- Aim of the task:
From the entries that follow, report every line in which "agent" occurs.

- Exercise material:
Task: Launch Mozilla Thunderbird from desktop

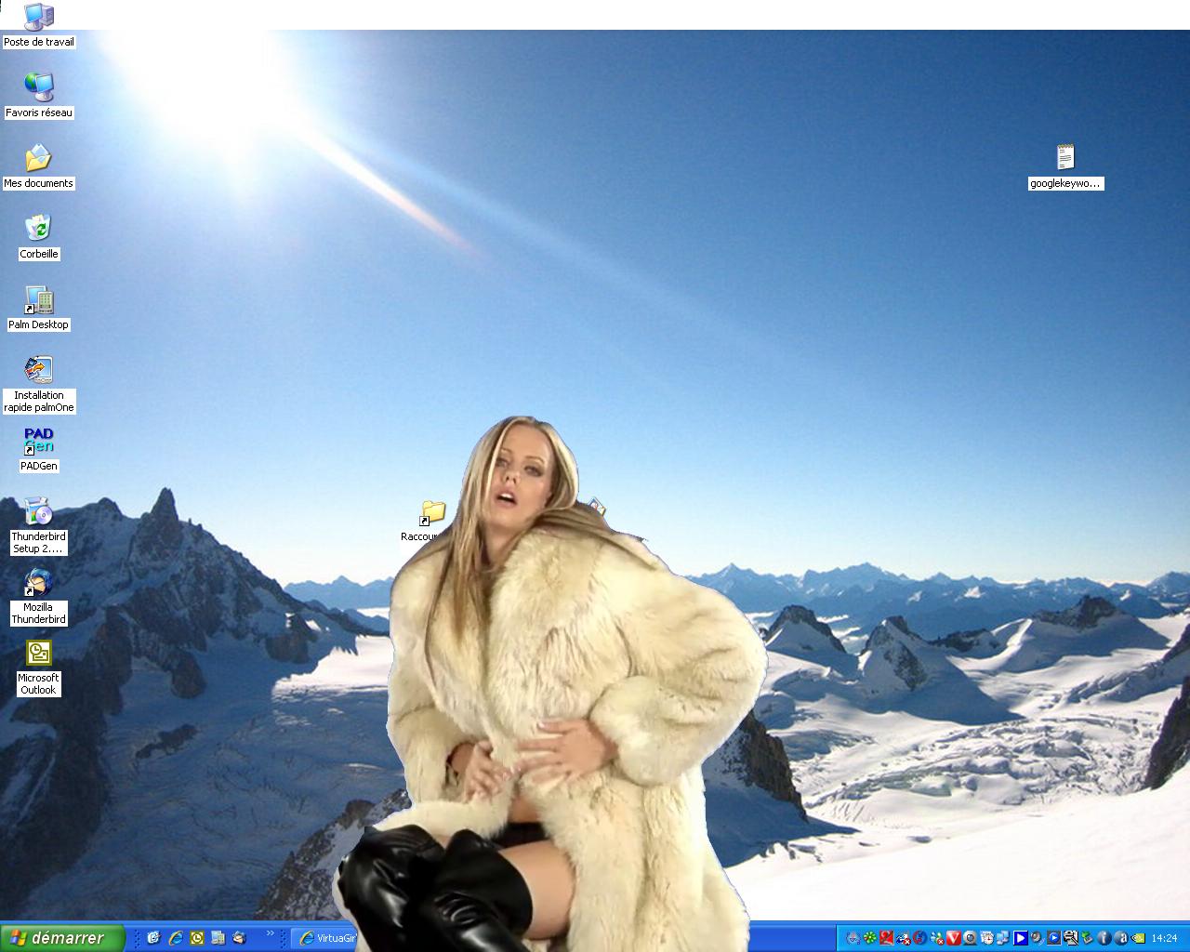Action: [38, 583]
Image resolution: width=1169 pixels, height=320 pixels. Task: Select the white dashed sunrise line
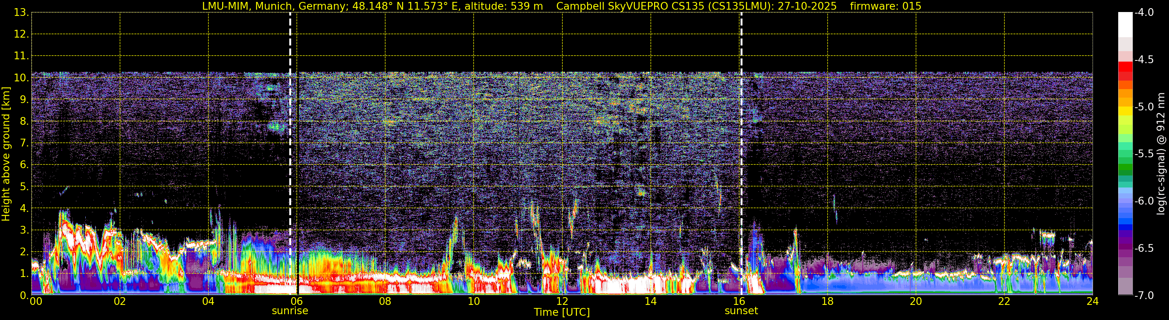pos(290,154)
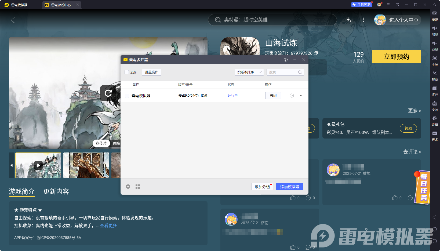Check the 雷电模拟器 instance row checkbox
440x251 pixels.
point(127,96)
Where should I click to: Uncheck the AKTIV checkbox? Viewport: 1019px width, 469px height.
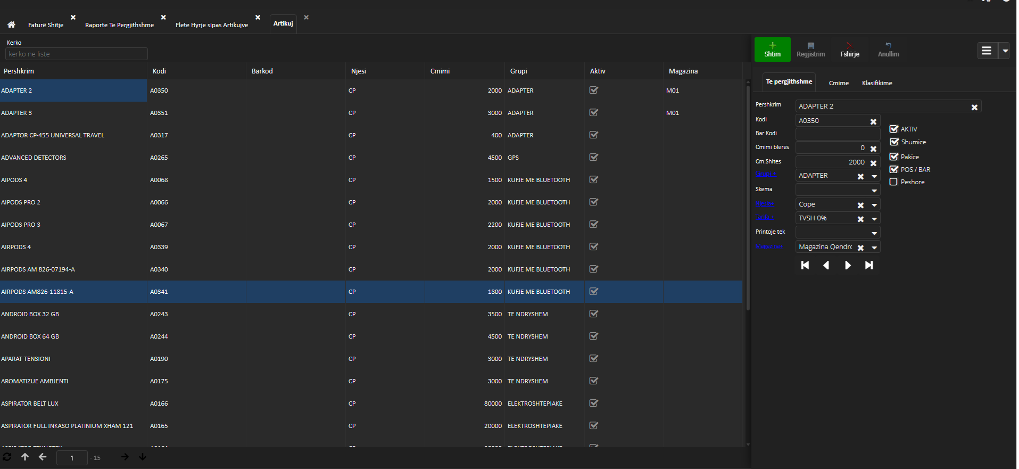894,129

...

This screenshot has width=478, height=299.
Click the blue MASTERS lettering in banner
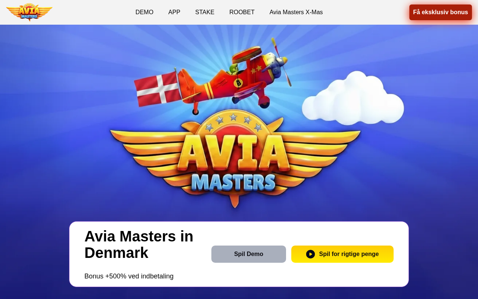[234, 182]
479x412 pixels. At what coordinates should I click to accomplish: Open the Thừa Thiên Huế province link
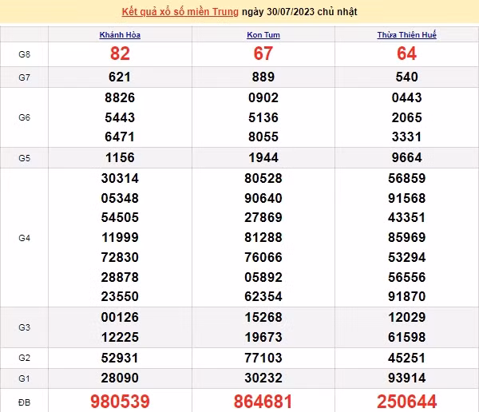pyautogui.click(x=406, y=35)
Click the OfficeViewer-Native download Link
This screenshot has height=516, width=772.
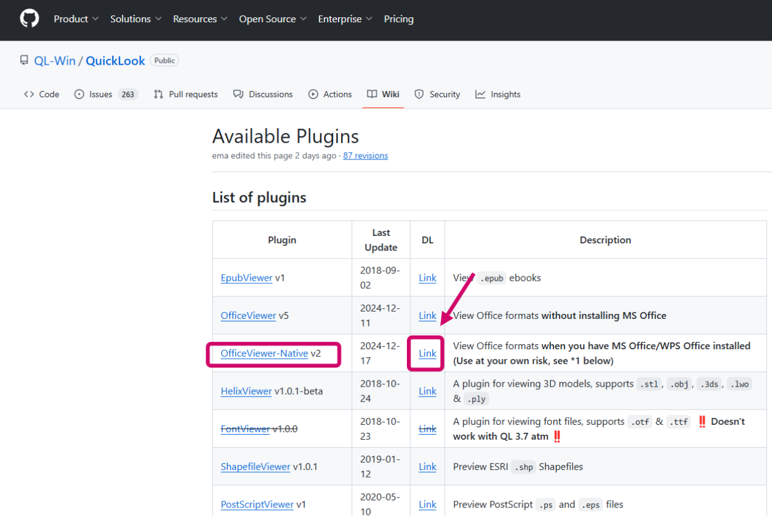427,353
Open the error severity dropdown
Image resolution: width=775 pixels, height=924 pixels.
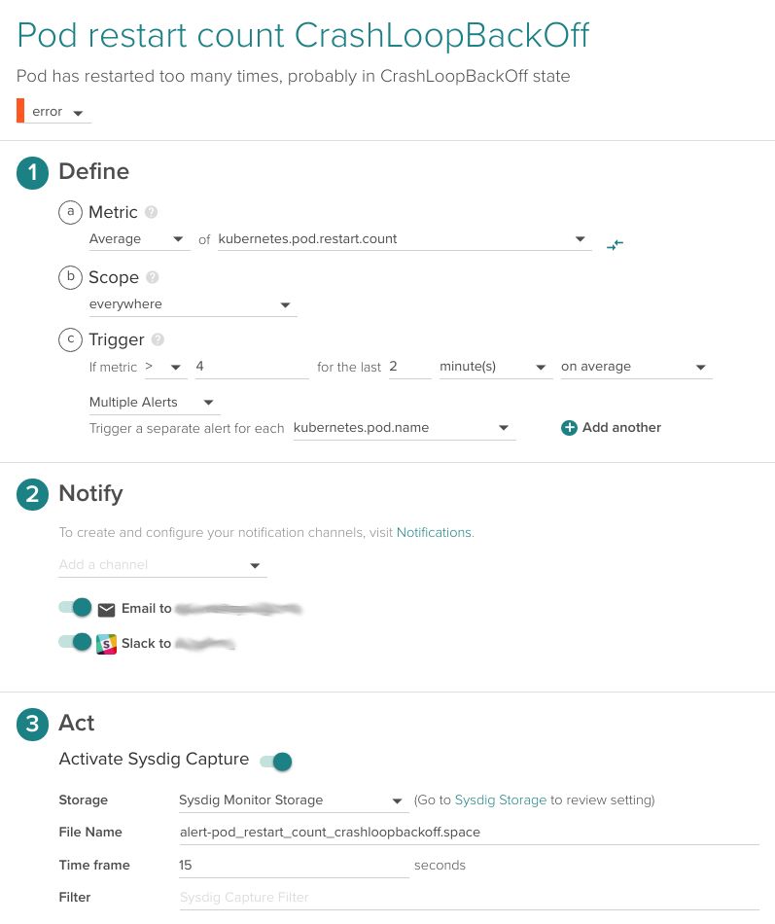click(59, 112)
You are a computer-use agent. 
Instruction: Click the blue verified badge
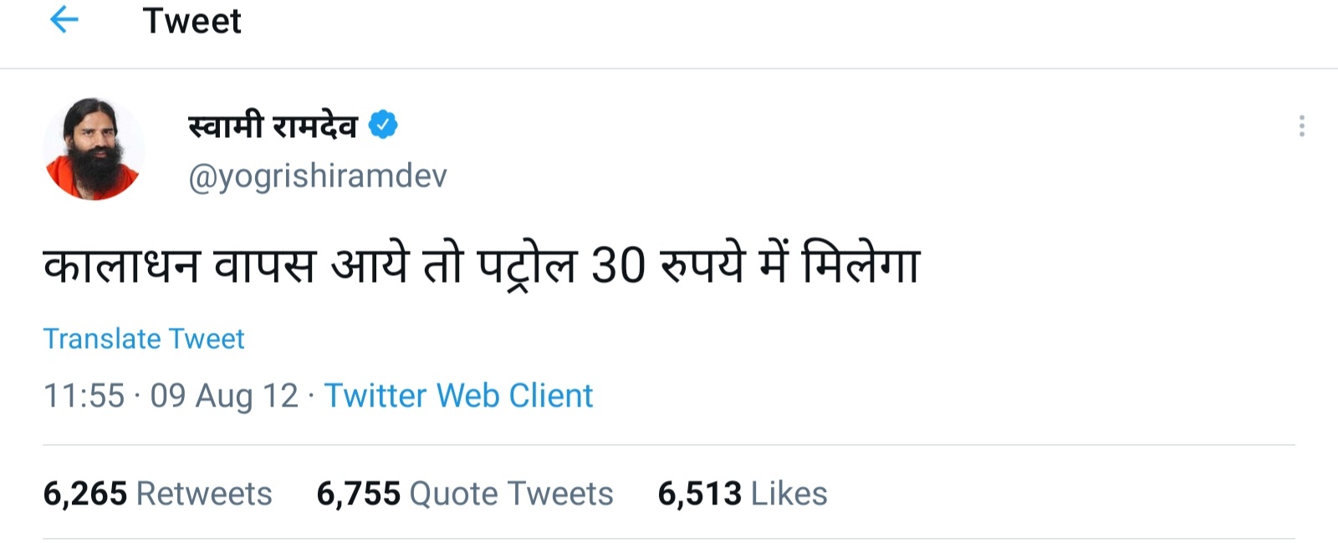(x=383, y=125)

---

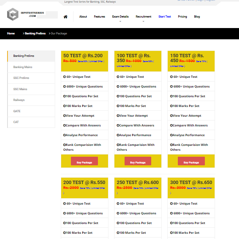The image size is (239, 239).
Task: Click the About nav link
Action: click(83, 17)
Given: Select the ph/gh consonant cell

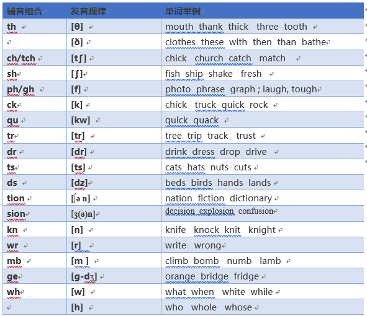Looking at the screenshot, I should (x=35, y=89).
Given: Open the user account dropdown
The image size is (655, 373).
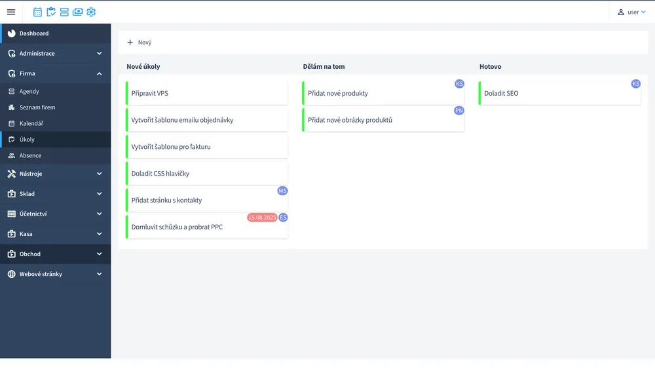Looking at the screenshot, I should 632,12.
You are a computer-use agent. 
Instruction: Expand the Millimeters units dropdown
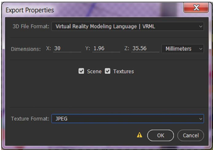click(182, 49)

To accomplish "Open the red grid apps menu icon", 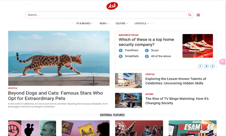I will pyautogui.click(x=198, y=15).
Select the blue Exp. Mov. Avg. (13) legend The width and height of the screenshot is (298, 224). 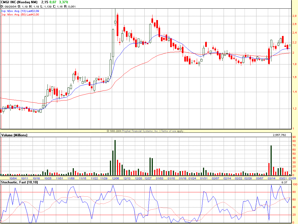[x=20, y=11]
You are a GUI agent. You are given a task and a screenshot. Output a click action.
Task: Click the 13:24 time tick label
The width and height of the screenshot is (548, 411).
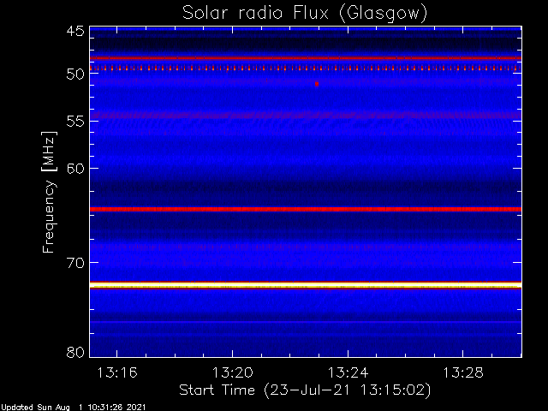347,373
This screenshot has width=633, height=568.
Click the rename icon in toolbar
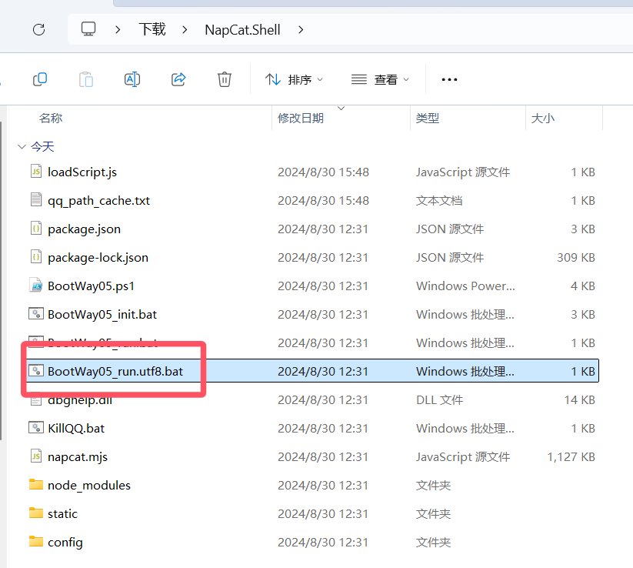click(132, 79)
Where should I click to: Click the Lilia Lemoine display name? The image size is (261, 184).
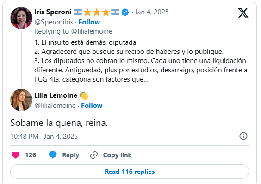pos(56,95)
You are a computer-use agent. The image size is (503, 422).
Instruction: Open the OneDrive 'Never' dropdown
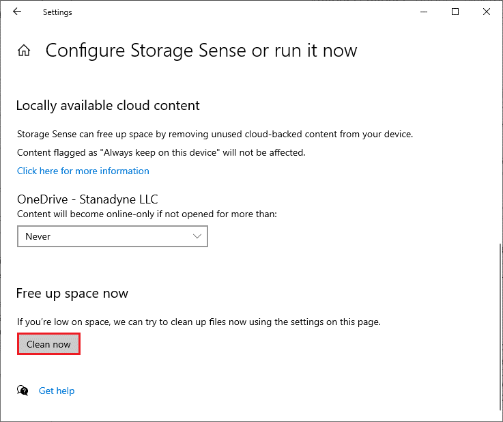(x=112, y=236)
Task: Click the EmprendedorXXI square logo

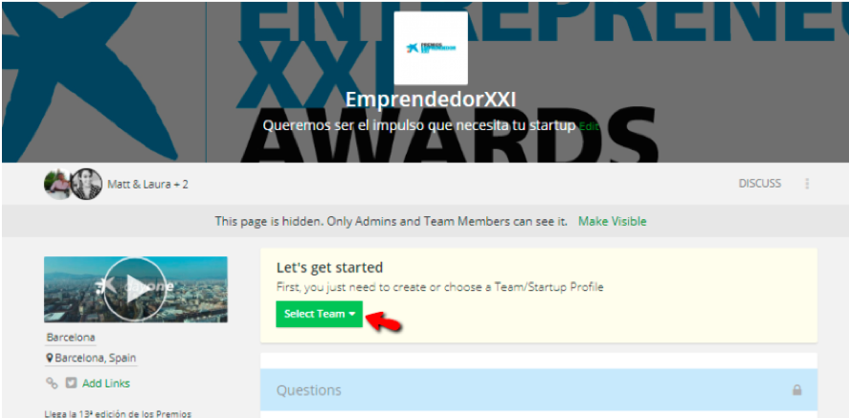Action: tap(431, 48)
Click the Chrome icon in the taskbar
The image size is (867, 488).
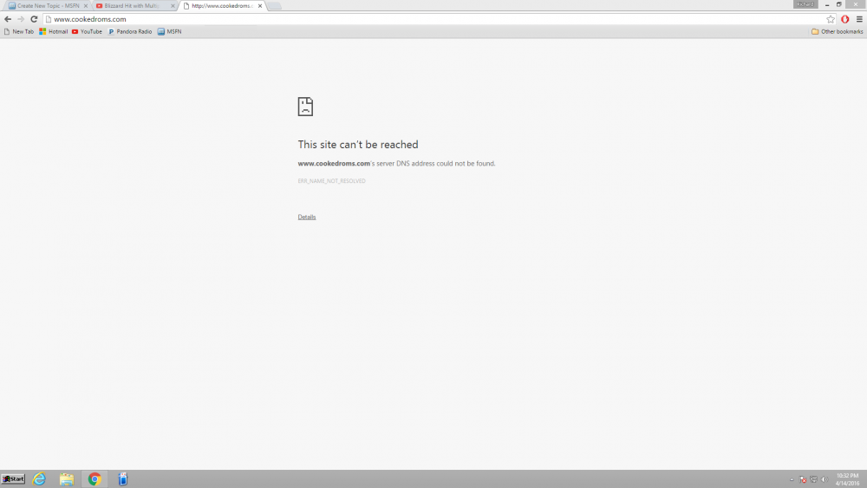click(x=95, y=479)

- Response to this task:
You are a computer-use agent. 
You are a computer-use agent. 
You are a GUI agent. You are given a task and a screenshot. Output a click action.
You are a computer-use agent. The image size is (503, 422).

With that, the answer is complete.